[Supplied data]
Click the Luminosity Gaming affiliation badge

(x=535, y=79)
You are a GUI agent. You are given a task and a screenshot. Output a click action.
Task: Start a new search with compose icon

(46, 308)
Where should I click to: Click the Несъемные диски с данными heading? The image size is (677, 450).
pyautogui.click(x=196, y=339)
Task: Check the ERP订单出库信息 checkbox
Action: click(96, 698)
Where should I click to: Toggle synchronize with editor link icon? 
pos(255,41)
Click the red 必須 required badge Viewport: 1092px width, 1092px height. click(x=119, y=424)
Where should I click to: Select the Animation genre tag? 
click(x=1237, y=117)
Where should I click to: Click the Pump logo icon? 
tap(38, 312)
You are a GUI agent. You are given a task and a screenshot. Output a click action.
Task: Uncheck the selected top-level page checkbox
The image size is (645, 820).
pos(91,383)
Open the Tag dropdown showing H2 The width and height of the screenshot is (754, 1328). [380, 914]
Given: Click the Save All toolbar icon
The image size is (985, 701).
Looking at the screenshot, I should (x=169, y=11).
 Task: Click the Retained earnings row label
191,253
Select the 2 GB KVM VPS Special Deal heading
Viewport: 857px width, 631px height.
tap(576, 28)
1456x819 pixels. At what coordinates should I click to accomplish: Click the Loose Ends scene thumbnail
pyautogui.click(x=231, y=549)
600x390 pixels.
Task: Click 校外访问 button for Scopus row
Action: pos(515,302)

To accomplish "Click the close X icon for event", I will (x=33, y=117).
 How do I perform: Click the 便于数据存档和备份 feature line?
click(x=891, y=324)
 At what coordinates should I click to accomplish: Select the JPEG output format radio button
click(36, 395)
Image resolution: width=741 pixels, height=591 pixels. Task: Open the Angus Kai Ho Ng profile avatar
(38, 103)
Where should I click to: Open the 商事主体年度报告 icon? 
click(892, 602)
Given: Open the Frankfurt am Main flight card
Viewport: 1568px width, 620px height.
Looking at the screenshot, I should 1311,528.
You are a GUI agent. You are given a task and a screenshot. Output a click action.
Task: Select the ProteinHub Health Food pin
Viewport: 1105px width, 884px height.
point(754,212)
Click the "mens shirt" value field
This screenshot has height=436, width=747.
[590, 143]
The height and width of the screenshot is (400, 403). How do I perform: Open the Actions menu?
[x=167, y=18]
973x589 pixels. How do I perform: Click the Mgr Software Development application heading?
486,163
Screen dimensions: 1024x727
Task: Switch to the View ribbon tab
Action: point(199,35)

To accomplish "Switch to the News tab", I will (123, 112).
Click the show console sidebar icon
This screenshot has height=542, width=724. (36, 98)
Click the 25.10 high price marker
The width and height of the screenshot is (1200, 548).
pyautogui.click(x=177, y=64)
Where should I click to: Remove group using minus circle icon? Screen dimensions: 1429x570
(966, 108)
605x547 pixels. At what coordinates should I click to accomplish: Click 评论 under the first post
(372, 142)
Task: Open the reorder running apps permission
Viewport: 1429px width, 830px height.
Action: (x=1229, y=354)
[/Supplied data]
What is being asked: Everything in the material above from the line that has "Click the 25.10 high price marker" through the line that has "Task: Open the reorder" must be duplicated exactly, with no other lines given.

Answer for the task:
Click the 25.10 high price marker
The width and height of the screenshot is (1200, 548).
pyautogui.click(x=177, y=64)
Where should I click to: Remove group using minus circle icon? Screen dimensions: 1429x570
(966, 108)
605x547 pixels. At what coordinates should I click to accomplish: Click 评论 under the first post
(372, 142)
Task: Open the reorder running apps permission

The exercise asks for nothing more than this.